-------- Data under study

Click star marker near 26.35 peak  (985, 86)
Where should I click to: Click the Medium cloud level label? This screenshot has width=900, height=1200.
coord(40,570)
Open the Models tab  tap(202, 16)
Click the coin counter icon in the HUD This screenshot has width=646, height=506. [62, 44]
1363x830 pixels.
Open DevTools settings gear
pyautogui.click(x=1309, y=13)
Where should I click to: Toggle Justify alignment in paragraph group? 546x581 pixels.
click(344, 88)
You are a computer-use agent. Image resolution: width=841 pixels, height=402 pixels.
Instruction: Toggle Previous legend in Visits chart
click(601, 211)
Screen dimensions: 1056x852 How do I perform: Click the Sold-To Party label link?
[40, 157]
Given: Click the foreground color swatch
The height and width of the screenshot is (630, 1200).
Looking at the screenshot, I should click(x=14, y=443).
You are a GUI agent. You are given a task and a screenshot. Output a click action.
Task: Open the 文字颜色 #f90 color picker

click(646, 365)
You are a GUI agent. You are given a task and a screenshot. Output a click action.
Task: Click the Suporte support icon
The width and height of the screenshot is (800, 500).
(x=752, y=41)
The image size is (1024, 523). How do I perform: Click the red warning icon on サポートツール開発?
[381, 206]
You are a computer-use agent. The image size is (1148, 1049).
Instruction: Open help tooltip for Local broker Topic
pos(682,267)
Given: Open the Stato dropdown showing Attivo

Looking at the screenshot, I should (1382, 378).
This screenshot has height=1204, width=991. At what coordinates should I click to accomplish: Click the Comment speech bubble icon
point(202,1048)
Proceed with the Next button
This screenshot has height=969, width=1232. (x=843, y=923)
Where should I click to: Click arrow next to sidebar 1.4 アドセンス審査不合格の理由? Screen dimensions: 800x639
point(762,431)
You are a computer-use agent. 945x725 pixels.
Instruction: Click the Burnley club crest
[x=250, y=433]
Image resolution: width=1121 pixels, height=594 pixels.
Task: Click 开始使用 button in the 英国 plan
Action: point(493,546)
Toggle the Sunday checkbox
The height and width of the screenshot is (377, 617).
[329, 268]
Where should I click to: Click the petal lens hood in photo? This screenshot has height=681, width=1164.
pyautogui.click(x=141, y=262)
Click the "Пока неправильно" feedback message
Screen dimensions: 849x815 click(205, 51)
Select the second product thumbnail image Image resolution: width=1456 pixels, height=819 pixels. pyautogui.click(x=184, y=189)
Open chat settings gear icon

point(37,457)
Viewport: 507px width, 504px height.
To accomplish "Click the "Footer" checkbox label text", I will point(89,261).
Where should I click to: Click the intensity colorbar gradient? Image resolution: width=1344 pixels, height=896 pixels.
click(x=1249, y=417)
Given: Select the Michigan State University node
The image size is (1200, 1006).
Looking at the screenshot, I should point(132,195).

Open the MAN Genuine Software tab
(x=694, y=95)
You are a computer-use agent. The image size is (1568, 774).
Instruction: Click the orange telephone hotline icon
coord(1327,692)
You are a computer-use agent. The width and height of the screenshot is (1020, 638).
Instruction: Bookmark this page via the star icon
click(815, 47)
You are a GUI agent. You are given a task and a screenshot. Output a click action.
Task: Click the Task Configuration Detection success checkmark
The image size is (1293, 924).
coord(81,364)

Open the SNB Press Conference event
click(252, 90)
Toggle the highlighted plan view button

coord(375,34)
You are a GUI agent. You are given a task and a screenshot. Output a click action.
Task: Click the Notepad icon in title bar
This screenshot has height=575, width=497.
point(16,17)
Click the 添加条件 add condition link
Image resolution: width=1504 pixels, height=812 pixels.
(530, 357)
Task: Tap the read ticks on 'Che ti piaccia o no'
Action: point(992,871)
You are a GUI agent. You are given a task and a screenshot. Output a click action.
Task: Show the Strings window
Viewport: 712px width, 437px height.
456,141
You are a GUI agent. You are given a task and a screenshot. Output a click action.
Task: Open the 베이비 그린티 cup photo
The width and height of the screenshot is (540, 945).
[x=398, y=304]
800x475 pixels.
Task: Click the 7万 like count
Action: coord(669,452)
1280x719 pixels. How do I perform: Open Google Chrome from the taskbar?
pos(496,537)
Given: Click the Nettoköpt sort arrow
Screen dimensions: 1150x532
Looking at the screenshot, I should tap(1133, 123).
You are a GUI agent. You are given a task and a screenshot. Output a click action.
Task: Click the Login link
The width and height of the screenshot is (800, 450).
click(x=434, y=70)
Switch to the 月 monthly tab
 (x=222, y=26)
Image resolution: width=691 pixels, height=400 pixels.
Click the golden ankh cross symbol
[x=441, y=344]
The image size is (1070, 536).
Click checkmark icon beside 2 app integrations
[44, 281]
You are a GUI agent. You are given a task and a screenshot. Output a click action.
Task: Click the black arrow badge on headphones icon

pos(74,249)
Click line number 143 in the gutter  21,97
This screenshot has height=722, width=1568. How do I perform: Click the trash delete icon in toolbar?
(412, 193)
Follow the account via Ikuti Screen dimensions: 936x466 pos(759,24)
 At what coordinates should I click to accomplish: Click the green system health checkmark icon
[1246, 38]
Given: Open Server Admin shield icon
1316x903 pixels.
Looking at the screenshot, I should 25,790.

----------------

Return the data in full, exactly as it appears above.

Click star marker near 26.35 peak  (985, 86)
Where should I click to: Click the Medium cloud level label? This screenshot has width=900, height=1200.
coord(40,570)
Open the Models tab  tap(202, 16)
Click the coin counter icon in the HUD This screenshot has width=646, height=506. [62, 44]
1363x830 pixels.
Open DevTools settings gear
pyautogui.click(x=1309, y=13)
Where should I click to: Toggle Justify alignment in paragraph group? 546x581 pixels.
click(344, 88)
You are a computer-use agent. Image resolution: width=841 pixels, height=402 pixels.
Instruction: Toggle Previous legend in Visits chart
click(601, 211)
Screen dimensions: 1056x852 How do I perform: Click the Sold-To Party label link?
[40, 157]
Given: Click the foreground color swatch
The height and width of the screenshot is (630, 1200).
Looking at the screenshot, I should click(x=14, y=443).
You are a GUI agent. You are given a task and a screenshot. Output a click action.
Task: Open the 文字颜色 #f90 color picker

click(646, 365)
You are a GUI agent. You are given a task and a screenshot. Output a click action.
Task: Click the Suporte support icon
The width and height of the screenshot is (800, 500).
(x=752, y=41)
The image size is (1024, 523). How do I perform: Click the red warning icon on サポートツール開発?
[381, 206]
You are a computer-use agent. The image size is (1148, 1049).
Instruction: Open help tooltip for Local broker Topic
pos(682,267)
Given: Open the Stato dropdown showing Attivo

Looking at the screenshot, I should (1382, 378).
This screenshot has height=1204, width=991. At what coordinates should I click to accomplish: Click the Comment speech bubble icon
point(202,1048)
Proceed with the Next button
This screenshot has height=969, width=1232. (x=843, y=923)
Where should I click to: Click arrow next to sidebar 1.4 アドセンス審査不合格の理由? Screen dimensions: 800x639
point(762,431)
You are a computer-use agent. 945x725 pixels.
Instruction: Click the Burnley club crest
[x=250, y=433]
Image resolution: width=1121 pixels, height=594 pixels.
Task: Click 开始使用 button in the 英国 plan
Action: point(493,546)
Toggle the Sunday checkbox
The height and width of the screenshot is (377, 617).
[329, 268]
Where should I click to: Click the petal lens hood in photo? This screenshot has height=681, width=1164.
pyautogui.click(x=141, y=262)
Click the "Пока неправильно" feedback message
Screen dimensions: 849x815 click(205, 51)
Select the second product thumbnail image Image resolution: width=1456 pixels, height=819 pixels. pyautogui.click(x=184, y=189)
Open chat settings gear icon

point(37,457)
Viewport: 507px width, 504px height.
To accomplish "Click the "Footer" checkbox label text", I will point(89,261).
Where should I click to: Click the intensity colorbar gradient? Image resolution: width=1344 pixels, height=896 pixels.
click(x=1249, y=417)
Given: Select the Michigan State University node
The image size is (1200, 1006).
Looking at the screenshot, I should point(132,195).

Open the MAN Genuine Software tab
(x=694, y=95)
You are a computer-use agent. The image size is (1568, 774).
Instruction: Click the orange telephone hotline icon
coord(1327,692)
You are a computer-use agent. The width and height of the screenshot is (1020, 638).
Instruction: Bookmark this page via the star icon
click(815, 47)
You are a GUI agent. You are given a task and a screenshot. Output a click action.
Task: Click the Task Configuration Detection success checkmark
The image size is (1293, 924).
coord(81,364)

Open the SNB Press Conference event
click(252, 90)
Toggle the highlighted plan view button

coord(375,34)
You are a GUI agent. You are given a task and a screenshot. Output a click action.
Task: Click the Notepad icon in title bar
This screenshot has height=575, width=497.
point(16,17)
Click the 添加条件 add condition link
Image resolution: width=1504 pixels, height=812 pixels.
(530, 357)
Task: Tap the read ticks on 'Che ti piaccia o no'
Action: point(992,871)
You are a GUI agent. You are given a task and a screenshot. Output a click action.
Task: Show the Strings window
Viewport: 712px width, 437px height.
456,141
You are a GUI agent. You are given a task and a screenshot. Output a click action.
Task: Open the 베이비 그린티 cup photo
The width and height of the screenshot is (540, 945).
[x=398, y=304]
800x475 pixels.
Task: Click the 7万 like count
Action: coord(669,452)
1280x719 pixels. How do I perform: Open Google Chrome from the taskbar?
pos(496,537)
Given: Click the Nettoköpt sort arrow
Screen dimensions: 1150x532
Looking at the screenshot, I should tap(1133, 123).
You are a GUI agent. You are given a task and a screenshot. Output a click action.
Task: Click the Login link
The width and height of the screenshot is (800, 450).
click(x=434, y=70)
Switch to the 月 monthly tab
 (x=222, y=26)
Image resolution: width=691 pixels, height=400 pixels.
Click the golden ankh cross symbol
[x=441, y=344]
The image size is (1070, 536).
Click checkmark icon beside 2 app integrations
[44, 281]
You are a GUI agent. You are given a task and a screenshot. Output a click action.
Task: Click the black arrow badge on headphones icon

pos(74,249)
Click line number 143 in the gutter  21,97
This screenshot has height=722, width=1568. How do I perform: Click the trash delete icon in toolbar?
(412, 193)
Follow the account via Ikuti Screen dimensions: 936x466 pos(759,24)
 At what coordinates should I click to accomplish: Click the green system health checkmark icon
[1246, 38]
Given: Open Server Admin shield icon
1316x903 pixels.
Looking at the screenshot, I should 25,790.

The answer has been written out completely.